* [AIM OF THE EXERCISE] Nothing in the records below may change; print them all exactly.

* [DATASET RECORDS]
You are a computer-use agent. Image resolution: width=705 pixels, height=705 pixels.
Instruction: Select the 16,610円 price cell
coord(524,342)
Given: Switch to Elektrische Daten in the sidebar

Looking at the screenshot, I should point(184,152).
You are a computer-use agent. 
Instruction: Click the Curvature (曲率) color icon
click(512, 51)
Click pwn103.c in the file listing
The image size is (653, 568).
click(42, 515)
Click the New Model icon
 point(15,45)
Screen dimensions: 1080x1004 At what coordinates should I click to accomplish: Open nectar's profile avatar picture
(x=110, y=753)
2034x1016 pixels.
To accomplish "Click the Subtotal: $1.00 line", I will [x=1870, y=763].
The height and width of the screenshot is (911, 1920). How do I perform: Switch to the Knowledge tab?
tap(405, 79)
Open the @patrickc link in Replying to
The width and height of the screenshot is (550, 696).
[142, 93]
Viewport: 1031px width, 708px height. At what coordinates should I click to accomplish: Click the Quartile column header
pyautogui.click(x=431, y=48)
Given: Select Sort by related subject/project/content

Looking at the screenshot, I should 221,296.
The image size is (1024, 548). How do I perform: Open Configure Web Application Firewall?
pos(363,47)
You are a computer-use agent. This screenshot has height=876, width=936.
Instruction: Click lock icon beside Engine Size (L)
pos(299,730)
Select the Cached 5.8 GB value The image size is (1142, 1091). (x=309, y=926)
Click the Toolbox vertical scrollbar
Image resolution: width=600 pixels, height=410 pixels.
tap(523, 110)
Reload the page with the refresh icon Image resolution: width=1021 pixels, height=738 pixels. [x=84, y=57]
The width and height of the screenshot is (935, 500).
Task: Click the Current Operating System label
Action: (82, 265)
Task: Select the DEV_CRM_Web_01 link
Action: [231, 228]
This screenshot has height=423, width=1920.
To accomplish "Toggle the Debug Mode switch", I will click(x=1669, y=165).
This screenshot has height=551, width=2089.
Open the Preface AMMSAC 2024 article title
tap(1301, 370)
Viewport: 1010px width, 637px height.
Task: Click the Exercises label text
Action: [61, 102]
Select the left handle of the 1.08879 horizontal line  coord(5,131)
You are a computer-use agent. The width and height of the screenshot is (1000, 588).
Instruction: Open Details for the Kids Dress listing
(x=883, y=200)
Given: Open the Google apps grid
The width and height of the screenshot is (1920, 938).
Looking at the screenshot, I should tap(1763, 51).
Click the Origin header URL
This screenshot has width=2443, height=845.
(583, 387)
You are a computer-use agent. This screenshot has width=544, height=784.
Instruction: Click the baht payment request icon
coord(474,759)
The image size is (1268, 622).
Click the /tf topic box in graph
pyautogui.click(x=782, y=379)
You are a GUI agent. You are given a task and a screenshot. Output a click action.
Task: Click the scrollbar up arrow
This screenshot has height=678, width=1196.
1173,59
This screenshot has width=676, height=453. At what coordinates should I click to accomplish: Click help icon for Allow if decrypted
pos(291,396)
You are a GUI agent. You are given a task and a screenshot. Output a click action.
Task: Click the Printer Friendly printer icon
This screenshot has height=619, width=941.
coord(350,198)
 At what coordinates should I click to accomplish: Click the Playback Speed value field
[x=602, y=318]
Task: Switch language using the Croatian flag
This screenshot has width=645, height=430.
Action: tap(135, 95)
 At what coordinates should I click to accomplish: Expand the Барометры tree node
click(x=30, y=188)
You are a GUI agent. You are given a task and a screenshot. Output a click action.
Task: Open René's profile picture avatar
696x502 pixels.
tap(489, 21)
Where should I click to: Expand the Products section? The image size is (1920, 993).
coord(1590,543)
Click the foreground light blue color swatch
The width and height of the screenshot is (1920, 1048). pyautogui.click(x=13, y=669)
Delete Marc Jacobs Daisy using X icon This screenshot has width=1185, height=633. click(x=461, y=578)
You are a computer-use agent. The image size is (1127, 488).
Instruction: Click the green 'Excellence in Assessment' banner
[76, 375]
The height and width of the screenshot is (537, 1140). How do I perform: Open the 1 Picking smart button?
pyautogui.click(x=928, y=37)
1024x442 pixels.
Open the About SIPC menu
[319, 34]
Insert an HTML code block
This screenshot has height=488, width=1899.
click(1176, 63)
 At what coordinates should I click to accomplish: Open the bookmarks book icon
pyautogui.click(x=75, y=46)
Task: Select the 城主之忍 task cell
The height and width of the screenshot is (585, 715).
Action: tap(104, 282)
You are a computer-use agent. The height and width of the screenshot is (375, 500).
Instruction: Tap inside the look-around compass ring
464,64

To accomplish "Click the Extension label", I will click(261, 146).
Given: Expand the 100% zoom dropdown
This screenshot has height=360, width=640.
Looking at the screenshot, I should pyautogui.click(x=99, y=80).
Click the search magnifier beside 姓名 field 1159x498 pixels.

* [ANSWER BELOW]
You are a computer-use agent. Image resolution: width=705 pixels, height=705 pixels.
Instruction: Select the 16,610円 price cell
coord(524,342)
Given: Switch to Elektrische Daten in the sidebar

Looking at the screenshot, I should point(184,152).
You are a computer-use agent. 
Instruction: Click the Curvature (曲率) color icon
click(512, 51)
Click pwn103.c in the file listing
The image size is (653, 568).
click(42, 515)
Click the New Model icon
 point(15,45)
Screen dimensions: 1080x1004 At what coordinates should I click to accomplish: Open nectar's profile avatar picture
(x=110, y=753)
2034x1016 pixels.
To accomplish "Click the Subtotal: $1.00 line", I will [x=1870, y=763].
The height and width of the screenshot is (911, 1920). How do I perform: Switch to the Knowledge tab?
tap(405, 79)
Open the @patrickc link in Replying to
The width and height of the screenshot is (550, 696).
[142, 93]
Viewport: 1031px width, 708px height. At what coordinates should I click to accomplish: Click the Quartile column header
pyautogui.click(x=431, y=48)
Given: Select Sort by related subject/project/content

Looking at the screenshot, I should 221,296.
The image size is (1024, 548). How do I perform: Open Configure Web Application Firewall?
pos(363,47)
You are a computer-use agent. This screenshot has height=876, width=936.
Instruction: Click lock icon beside Engine Size (L)
pos(299,730)
Select the Cached 5.8 GB value The image size is (1142, 1091). (x=309, y=926)
Click the Toolbox vertical scrollbar
Image resolution: width=600 pixels, height=410 pixels.
tap(523, 110)
Reload the page with the refresh icon Image resolution: width=1021 pixels, height=738 pixels. [x=84, y=57]
The width and height of the screenshot is (935, 500).
Task: Click the Current Operating System label
Action: (82, 265)
Task: Select the DEV_CRM_Web_01 link
Action: [231, 228]
This screenshot has height=423, width=1920.
To accomplish "Toggle the Debug Mode switch", I will click(x=1669, y=165).
This screenshot has height=551, width=2089.
Open the Preface AMMSAC 2024 article title
tap(1301, 370)
Viewport: 1010px width, 637px height.
Task: Click the Exercises label text
Action: [61, 102]
Select the left handle of the 1.08879 horizontal line  coord(5,131)
You are a computer-use agent. The width and height of the screenshot is (1000, 588).
Instruction: Open Details for the Kids Dress listing
(x=883, y=200)
Given: Open the Google apps grid
The width and height of the screenshot is (1920, 938).
Looking at the screenshot, I should tap(1763, 51).
Click the Origin header URL
This screenshot has width=2443, height=845.
(583, 387)
You are a computer-use agent. This screenshot has width=544, height=784.
Instruction: Click the baht payment request icon
coord(474,759)
The image size is (1268, 622).
Click the /tf topic box in graph
pyautogui.click(x=782, y=379)
You are a GUI agent. You are given a task and a screenshot. Output a click action.
Task: Click the scrollbar up arrow
This screenshot has height=678, width=1196.
1173,59
This screenshot has width=676, height=453. At what coordinates should I click to accomplish: Click help icon for Allow if decrypted
pos(291,396)
You are a GUI agent. You are given a task and a screenshot. Output a click action.
Task: Click the Printer Friendly printer icon
This screenshot has height=619, width=941.
coord(350,198)
 At what coordinates should I click to accomplish: Click the Playback Speed value field
[x=602, y=318]
Task: Switch language using the Croatian flag
This screenshot has width=645, height=430.
Action: tap(135, 95)
 At what coordinates should I click to accomplish: Expand the Барометры tree node
click(x=30, y=188)
You are a GUI agent. You are given a task and a screenshot. Output a click action.
Task: Open René's profile picture avatar
696x502 pixels.
tap(489, 21)
Where should I click to: Expand the Products section? The image size is (1920, 993).
coord(1590,543)
Click the foreground light blue color swatch
The width and height of the screenshot is (1920, 1048). pyautogui.click(x=13, y=669)
Delete Marc Jacobs Daisy using X icon This screenshot has width=1185, height=633. click(x=461, y=578)
You are a computer-use agent. The image size is (1127, 488).
Instruction: Click the green 'Excellence in Assessment' banner
[76, 375]
The height and width of the screenshot is (537, 1140). How do I perform: Open the 1 Picking smart button?
pyautogui.click(x=928, y=37)
1024x442 pixels.
Open the About SIPC menu
[319, 34]
Insert an HTML code block
This screenshot has height=488, width=1899.
click(1176, 63)
 At what coordinates should I click to accomplish: Open the bookmarks book icon
pyautogui.click(x=75, y=46)
Task: Select the 城主之忍 task cell
The height and width of the screenshot is (585, 715).
Action: tap(104, 282)
You are a computer-use agent. The height and width of the screenshot is (375, 500).
Instruction: Tap inside the look-around compass ring
464,64

To accomplish "Click the Extension label", I will click(261, 146).
Given: Expand the 100% zoom dropdown
This screenshot has height=360, width=640.
Looking at the screenshot, I should pyautogui.click(x=99, y=80).
Click the search magnifier beside 姓名 field 1159x498 pixels.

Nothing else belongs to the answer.